When your browser extension or any other front end app needs to add a regular expression field, your back end teammate gave you api response like this:
{
"...": "...",
"pornHubSearchRegEx": "https?:\/\/www\.pornhub\.com\/video\/search\?search="
"...": "...",
}
‘It looks good. I will finish this ticket very soon,’ you responded. Because you notice that all necessary backslashes are added. Then you put this string into a pornHub
object, pass the object to searchPorns
function, assign the value to…(Imagine the app function by yourself)… Done. Let me test it:
Boom. Doesn’t work. Debug it: Boom. All backslashes are gone.
Why?
1. Equal to:
Let do run these 3 snippets first:
> var pornRgx1 = "https?:\/\/www\.pornhub\.com\/video\/search\?search="
< undefined
> console.log(pornRgx1)
< https?://www.pornhub.com/video/search?search=
> "https://www.pornhub.com/video/search?search=ella+knox".search(pornRgx1)
<* -1
> var pornRgx2 = "https?:\\/\\/www\\.pornhub\\.com\\/video\\/search\\?search="
< undefined
> console.log(pornRgx2)
< https?:\/\/www\.pornhub\.com\/video\/search\?search=
> "https://www.pornhub.com/video/search?search=ella+knox".search(pornRgx1)
< 0
> var pornRgx3 = "https?:\/\/www\.pornhub\.com"
< undefined
> console.log(pornRgx3)
< https?://www.pornhub.com
> "https://www.pornhub.com/video/search?search=ella+knox".search(pornRgx3)
< 0
pornRgx1
doesn’t work, but pornRgx2
and pornRgx3
do.
The culprit is the equal-to. The equal-to behavior in first line of every snippit does unescape once. All the backslashes are gone when using pornRgx1
and pornRgx3
. But why only pornRgx3
works?
Let’s look at all the special characters in pornRgx1
:
- The 1st question mark: It has no backslash, so it’s doesn’t change after the unescape. And it still works as lazy quantifier as what we want it to do in the beginning.

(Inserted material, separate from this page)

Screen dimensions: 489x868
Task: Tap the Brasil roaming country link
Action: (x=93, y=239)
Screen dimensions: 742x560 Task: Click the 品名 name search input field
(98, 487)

- All forward slashes: Although sites like RegExr prompts a error ‘Unescaped forward slash’, modern browsers’ javascript compiler can still correctly recognized it. So they are fine.

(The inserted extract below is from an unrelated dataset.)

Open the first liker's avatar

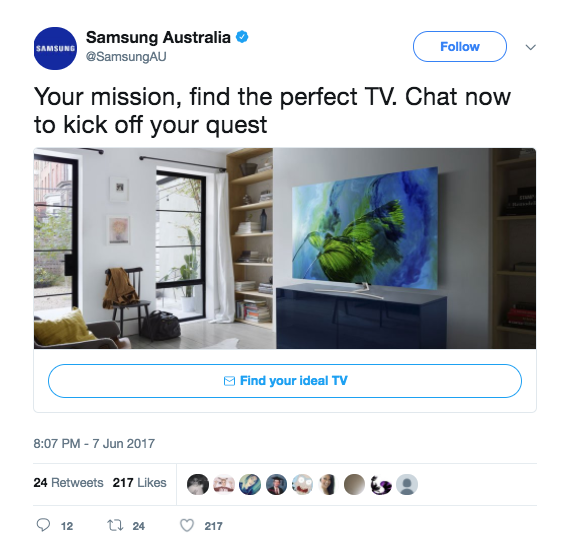[198, 484]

- All dots: It matches any character so it also works… hmm… but not perfect. A link with
wwwwpornhub.com
may fail the check, but it’s almost impossible to encounter in practice. - The last question mark: Same to the 1st question mark, it works as lazy quantifier. But it’s not what we want it to do! Only
searchsearch
orsearcsearch
can match it.
Conclusion: If a link we want to check has to have a question mark (in most cases it’s the start of a parameter), we must be careful about the backslashes. This problem will not surface until we have question mark (not lazy quantifier) in the link. Unfortunately, pornRgx3
might be a more often case, which means your project’s ex-developer may leave a farewell gift bug for you! Go check your code now my friend.
How to avoid?
Why I call it backslash hell? Because if you have 5 equal-to’s in different places and you don’t remove them, you will need 2^5 = 32 backslashes for the question mark at least, like this:
"https?://www.pornhub.com/video/search\\\\\\\\\\\\\\\\\\\\\\\\\\\\\\\\?search="
If you add backslashes for all the characters that should have, you will see:
"https?:\\\\\\\\\\\\\\\\\\\\\\\\\\\\\\\\/\\\\\\\\\\\\\\\\\\\\\\\\\\\\\\\\/www\\\\\\\\\\\\\\\\\\\\\\\\\\\\\\\\.pornhub\\\\\\\\\\\\\\\\\\\\\\\\\\\\\\\\.com\\\\\\\\\\\\\\\\\\\\\\\\\\\\\\\\/video\\\\\\\\\\\\\\\\\\\\\\\\\\\\\\\\/search\\\\\\\\\\\\\\\\\\\\\\\\\\\\\\\\?search="
I’ll lose interest to porns.
So, try to avoid using any equal-to when the string has regex. If you think you have to, try to use JSON.stringify(pornRgx2)
and JSON.parse(pornStr2)
. This will turns your regex into a well-handled string. But it is still a problem for browser extension, which introduces the 2nd reason:
2. String sanitizer (probably extension only)
This is probably a browser extension only issue. If you try to do things like chrome.tabs.executeScript
and pass your regex as part of the string, you gonna watch out. Because how the browser escape and unescape your string is a total blackbox. Luckily, Chrome handles it very well. No matter what api you use, in the execution environment, they just give you exactly the same string you passed into. You can add your own sanitizer to escape the string if the number of backslashes is not expected.
However, there is a different story for Firefox. browser.tabs.executeScript
doesn’t give you the same string in the execution environment. So you may write a sanitizer by yourself to add backslash before escaping. And you will find: No matter how you adjust, there is always missing/extra backslashes…
But browser.tabs.sendMessage
does not have the same problem, since you can pass any object directly instead of escaping it into a string. Before you send the message, you can use browser.tabs.executeScript
to add a listener, make the entire callback of the listener an IIFE if you don’t want to pollute the tab’s window
object. The callback can have all the scripts you want to inject and take the parameters you passed in by sendMessage
, which is below injectScript
. You can directly use the regex no matter it lives in an object or as a standalone string. Just remember: Avoid equals.